TAREFAS:
#1 Segundo o texto sobre Pedro Casaldáliga, em que ano ele lançou o documento ESCRAVIDÃO E FEUDALISMO NO NORTE DE MATO GROSSO?
#2 Coloque numa tabela Markdown as linhas das entradas que vão da linha com "Contact (699, 338)" até a linha com "[Suchbegriff ...] (534, 94)", incluindo as duas. Use as colunas Nº, com o número de cada linha, e Linha da entrada, sem incluir linhas em branco.

TEXTO EXIBIDO:
16 Fevereiro 2018
Na comemoração dos 90 anos de Pedro Casaldáliga é muito bom lembrar alguns fatos que marcaram sua biografia. Como um dos grandes profetas de nosso tempo, Pedro incomodou não só os grandes fazendeiros da região do Araguaia e o governo militar que lhes dava suporte, como também setores da Igreja que compactuavam com o sistema e o próprio Vaticano, escreve Antônio Canuto, colaborador do Setor de Comunicação da Secretaria Nacional da CPT, em artigo publicado por Comissão Pastoral da Terra - CPT, 13-02-2018.
Eis o artigo.
Como os profetas bíblicos que diante da situação do povo clamavam por justiça e denunciavam os que se locupletavam à custa dos pobres, Pedro fez o mesmo. Suas denúncias são diretas, cita pessoas com nome e sobrenome.
Por isso provocaram tanta ira dos grandes fazendeiros da região e do próprio governo militar que tentou, mais de uma vez, expulsá-lo do Brasil.
Mas, como os profetas bíblicos, se levanta contra o próprio templo que compactua com o poder opressor e que é cego para a realidade do povo, conformado com a realidade social vigente.
Pedro encontrou sempre apoio muito firme da CNBB, mas foi atacado duramente por colegas de ministério, tanto no Brasil, quanto na América Central. E foi, muitas vezes, advertido pelo Vaticano.
Quando Pedro, em 1970 - ainda não era bispo – lançou um documento intitulado ESCRAVIDÃO E FEUDALISMO NO NORTE DE MATO GROSSO, sobre a situação dos peões, o Núncio Apostólico lhe escreveu: “O que lhe recomendo, é evitar que sua denúncia atinja certos círculos estrangeiros, que poderiam explorá-la para seus conhecidos fins”.
Anos mais tarde, em 1975, a Sagrada Congregação dos Bispos, através do Núncio, chama a atenção de Pedro, pelo livro de poemas, publicado na Argentina, TIERRA NUESTRA, LIBERTAD. Diz o ofício enviado: “Na verdade, a publicação daquelas poesias, cujo vocabulário é, às vezes, explicitamente subversivo, ultrapassa todos os limites da prudência e da oportunidade”.
Logo depois, em 1977, Dom Geraldo Proença Sigaud, bispo de Diamantina (MG), acusou publicamente a Pedro e a Dom Tomás Balduino, bispo da Diocese de Goiás de serem marxistas e de difundirem doutrinas e de terem práticas contrárias às tradições da Igreja. O Vaticano nomeou, então, um Visitador Apostólico para verificar o que na realidade acontecia.
No segundo aniversário da morte do padre Rodolfo Lünkenbein e do índio Simão Bororo, Pedro concedeu uma entrevista ao Jornal do Brasil, do Rio de Janeiro, em que criticava a impunidade que cercava este crime, bem como a do assassinato do Pe. João Bosco Penido Burnier. O Núncio então lhe enviou um ofício: “A Santa Sé houve por bem confiar-me o encargo de pedir vivamente e insistentemente a Vossa Excelência que se abstenha de conceder à imprensa, ao rádio e à televisão entrevistas sobre questões políticas”.
A Prelazia produzia a cada ano, material sobre temas a serem debatidos nas Assembleias do Povo - Batismo, Missa, Igreja, Crisma, Familia etc -.

LISTA DE DADOS:
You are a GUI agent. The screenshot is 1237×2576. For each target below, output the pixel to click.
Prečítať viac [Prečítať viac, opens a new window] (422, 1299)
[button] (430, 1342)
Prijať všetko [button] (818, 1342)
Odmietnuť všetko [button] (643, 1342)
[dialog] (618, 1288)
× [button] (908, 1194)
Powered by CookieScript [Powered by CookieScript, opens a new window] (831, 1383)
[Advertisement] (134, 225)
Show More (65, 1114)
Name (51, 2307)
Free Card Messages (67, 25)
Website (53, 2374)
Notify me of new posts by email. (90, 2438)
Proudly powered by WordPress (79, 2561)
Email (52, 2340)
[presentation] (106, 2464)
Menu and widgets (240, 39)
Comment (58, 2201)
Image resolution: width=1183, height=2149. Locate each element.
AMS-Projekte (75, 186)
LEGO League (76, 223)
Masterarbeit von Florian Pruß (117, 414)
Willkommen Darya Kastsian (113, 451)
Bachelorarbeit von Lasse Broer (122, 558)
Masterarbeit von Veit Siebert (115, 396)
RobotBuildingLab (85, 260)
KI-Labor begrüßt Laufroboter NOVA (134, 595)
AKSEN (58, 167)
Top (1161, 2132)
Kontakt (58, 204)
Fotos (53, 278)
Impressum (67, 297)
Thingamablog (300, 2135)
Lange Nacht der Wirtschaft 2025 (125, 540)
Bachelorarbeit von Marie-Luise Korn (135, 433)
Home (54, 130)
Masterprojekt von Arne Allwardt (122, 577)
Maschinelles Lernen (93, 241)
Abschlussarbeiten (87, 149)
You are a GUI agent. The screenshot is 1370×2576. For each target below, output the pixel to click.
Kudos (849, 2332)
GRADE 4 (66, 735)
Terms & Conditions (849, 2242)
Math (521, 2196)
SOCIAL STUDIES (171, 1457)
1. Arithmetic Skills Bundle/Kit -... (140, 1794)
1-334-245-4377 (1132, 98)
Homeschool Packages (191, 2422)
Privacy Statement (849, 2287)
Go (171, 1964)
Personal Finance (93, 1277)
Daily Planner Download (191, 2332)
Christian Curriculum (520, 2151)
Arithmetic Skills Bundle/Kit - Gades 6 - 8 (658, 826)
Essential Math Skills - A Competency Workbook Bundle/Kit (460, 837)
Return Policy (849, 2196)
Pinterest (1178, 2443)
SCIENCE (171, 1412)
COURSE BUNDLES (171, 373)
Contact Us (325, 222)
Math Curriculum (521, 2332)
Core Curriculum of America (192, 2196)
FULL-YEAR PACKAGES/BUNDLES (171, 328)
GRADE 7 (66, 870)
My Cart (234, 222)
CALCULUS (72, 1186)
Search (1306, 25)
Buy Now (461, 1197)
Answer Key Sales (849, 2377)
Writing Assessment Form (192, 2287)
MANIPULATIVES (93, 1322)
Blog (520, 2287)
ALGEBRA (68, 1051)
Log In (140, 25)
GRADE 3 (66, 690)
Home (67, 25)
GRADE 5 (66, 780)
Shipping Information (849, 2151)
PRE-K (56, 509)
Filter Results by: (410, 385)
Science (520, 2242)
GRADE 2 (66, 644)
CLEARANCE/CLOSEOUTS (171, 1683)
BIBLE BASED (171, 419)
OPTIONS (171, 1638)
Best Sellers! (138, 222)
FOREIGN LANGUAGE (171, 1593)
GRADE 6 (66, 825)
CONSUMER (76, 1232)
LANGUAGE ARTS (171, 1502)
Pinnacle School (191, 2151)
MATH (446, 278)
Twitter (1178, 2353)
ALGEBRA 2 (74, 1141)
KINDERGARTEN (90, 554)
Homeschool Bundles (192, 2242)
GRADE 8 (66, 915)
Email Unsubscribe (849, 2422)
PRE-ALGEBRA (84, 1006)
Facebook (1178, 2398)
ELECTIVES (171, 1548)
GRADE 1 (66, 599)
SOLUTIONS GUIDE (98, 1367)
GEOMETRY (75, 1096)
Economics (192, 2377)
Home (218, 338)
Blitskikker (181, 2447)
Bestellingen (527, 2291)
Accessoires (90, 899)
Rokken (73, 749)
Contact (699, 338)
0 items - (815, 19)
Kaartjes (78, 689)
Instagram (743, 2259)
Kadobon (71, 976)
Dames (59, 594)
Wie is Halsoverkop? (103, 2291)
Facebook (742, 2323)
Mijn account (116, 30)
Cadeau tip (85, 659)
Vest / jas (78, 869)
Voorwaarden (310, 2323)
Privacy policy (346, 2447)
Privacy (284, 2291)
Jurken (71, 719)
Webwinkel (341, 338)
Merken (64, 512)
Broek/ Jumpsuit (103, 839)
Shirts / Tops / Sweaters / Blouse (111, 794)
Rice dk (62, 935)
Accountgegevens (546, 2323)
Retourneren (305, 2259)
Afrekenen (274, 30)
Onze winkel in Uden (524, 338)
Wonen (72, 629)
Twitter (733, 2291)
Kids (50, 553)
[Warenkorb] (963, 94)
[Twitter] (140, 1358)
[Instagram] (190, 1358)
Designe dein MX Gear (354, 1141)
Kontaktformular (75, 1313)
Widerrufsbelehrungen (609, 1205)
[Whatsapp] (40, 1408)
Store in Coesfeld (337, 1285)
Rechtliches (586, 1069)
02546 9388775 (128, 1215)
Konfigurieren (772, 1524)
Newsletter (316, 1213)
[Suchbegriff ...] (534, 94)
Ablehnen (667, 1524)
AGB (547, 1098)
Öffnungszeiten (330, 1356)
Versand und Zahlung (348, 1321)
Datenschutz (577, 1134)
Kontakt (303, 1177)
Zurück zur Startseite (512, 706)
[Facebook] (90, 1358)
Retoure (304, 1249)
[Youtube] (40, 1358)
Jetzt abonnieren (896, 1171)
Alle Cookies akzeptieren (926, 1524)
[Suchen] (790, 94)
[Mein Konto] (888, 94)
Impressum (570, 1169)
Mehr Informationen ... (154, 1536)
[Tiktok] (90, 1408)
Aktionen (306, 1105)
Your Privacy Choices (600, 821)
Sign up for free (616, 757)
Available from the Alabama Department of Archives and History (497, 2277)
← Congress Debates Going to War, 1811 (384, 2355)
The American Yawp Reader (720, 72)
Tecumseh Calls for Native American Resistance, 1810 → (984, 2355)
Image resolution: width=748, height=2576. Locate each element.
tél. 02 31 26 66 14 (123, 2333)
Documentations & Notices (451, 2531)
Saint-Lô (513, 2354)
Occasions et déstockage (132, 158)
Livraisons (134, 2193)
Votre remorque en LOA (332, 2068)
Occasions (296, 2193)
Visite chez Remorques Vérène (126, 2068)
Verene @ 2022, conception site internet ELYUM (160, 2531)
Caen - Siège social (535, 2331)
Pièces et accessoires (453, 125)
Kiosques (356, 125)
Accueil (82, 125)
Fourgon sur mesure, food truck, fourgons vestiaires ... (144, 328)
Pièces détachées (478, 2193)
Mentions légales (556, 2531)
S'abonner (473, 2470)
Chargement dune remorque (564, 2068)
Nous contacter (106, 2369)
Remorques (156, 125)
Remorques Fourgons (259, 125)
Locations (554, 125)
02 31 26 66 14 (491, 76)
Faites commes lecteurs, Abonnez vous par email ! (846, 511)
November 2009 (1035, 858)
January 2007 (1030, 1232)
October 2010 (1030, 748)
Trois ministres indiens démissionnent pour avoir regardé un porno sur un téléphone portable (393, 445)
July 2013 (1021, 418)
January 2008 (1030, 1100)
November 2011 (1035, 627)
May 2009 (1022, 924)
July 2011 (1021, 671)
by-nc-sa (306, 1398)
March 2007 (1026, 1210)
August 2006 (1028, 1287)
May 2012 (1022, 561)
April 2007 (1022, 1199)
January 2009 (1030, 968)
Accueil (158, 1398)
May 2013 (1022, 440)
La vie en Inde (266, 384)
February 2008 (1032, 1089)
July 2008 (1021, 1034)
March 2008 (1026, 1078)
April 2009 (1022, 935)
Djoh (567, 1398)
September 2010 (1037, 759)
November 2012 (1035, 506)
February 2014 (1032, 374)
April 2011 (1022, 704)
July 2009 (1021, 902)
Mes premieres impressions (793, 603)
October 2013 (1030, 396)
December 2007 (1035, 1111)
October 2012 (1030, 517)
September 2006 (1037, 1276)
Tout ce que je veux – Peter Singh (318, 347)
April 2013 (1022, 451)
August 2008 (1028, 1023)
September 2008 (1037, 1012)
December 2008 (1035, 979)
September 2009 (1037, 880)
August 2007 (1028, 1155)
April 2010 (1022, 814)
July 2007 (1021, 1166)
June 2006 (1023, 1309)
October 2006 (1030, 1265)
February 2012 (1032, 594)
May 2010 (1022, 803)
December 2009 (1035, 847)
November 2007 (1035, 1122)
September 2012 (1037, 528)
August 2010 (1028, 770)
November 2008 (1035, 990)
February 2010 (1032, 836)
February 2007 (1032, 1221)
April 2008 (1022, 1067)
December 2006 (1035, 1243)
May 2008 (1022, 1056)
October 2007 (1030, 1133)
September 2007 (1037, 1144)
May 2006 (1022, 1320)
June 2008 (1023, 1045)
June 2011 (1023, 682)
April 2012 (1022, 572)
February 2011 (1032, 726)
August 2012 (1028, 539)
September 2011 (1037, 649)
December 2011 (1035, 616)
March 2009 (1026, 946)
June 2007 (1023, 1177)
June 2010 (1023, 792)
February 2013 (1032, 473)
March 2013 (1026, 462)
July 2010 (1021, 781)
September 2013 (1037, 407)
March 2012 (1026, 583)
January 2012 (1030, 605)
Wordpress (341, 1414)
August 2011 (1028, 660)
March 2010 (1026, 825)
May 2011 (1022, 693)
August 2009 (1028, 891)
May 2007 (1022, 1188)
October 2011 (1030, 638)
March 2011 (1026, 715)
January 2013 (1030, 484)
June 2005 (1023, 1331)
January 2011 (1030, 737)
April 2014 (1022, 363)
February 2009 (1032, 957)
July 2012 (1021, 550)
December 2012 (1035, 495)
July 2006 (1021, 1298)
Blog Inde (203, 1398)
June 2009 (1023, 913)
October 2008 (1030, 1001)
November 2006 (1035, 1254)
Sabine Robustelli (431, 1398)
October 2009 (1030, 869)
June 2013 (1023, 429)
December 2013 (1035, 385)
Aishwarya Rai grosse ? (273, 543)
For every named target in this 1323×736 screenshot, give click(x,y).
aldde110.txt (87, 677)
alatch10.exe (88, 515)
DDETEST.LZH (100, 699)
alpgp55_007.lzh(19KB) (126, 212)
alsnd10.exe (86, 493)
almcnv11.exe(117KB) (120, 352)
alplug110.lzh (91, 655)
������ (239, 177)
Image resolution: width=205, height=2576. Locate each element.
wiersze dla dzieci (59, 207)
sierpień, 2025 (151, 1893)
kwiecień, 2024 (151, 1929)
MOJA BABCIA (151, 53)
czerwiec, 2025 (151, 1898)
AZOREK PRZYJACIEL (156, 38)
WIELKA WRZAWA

RESPOSTAS:
#1 Em 1970.

#2
| Nº | Linha da entrada |
|---|---|
| 1 | Contact (699, 338) |
| 2 | 0 items - (815, 19) |
| 3 | Kaartjes (78, 689) |
| 4 | Instagram (743, 2259) |
| 5 | Kadobon (71, 976) |
| 6 | Dames (59, 594) |
| 7 | Wie is Halsoverkop? (103, 2291) |
| 8 | Facebook (742, 2323) |
| 9 | Mijn account (116, 30) |
| 10 | Cadeau tip (85, 659) |
| 11 | Vest / jas (78, 869) |
| 12 | Voorwaarden (310, 2323) |
| 13 | Privacy policy (346, 2447) |
| 14 | Privacy (284, 2291) |
| 15 | Jurken (71, 719) |
| 16 | Webwinkel (341, 338) |
| 17 | Merken (64, 512) |
| 18 | Broek/ Jumpsuit (103, 839) |
| 19 | Shirts / Tops / Sweaters / Blouse (111, 794) |
| 20 | Rice dk (62, 935) |
| 21 | Accountgegevens (546, 2323) |
| 22 | Retourneren (305, 2259) |
| 23 | Afrekenen (274, 30) |
| 24 | Onze winkel in Uden (524, 338) |
| 25 | Wonen (72, 629) |
| 26 | Twitter (733, 2291) |
| 27 | Kids (50, 553) |
| 28 | [Warenkorb] (963, 94) |
| 29 | [Twitter] (140, 1358) |
| 30 | [Instagram] (190, 1358) |
| 31 | Designe dein MX Gear (354, 1141) |
| 32 | Kontaktformular (75, 1313) |
| 33 | Widerrufsbelehrungen (609, 1205) |
| 34 | [Whatsapp] (40, 1408) |
| 35 | Store in Coesfeld (337, 1285) |
| 36 | Rechtliches (586, 1069) |
| 37 | 02546 9388775 (128, 1215) |
| 38 | Konfigurieren (772, 1524) |
| 39 | Newsletter (316, 1213) |
| 40 | [Suchbegriff ...] (534, 94) |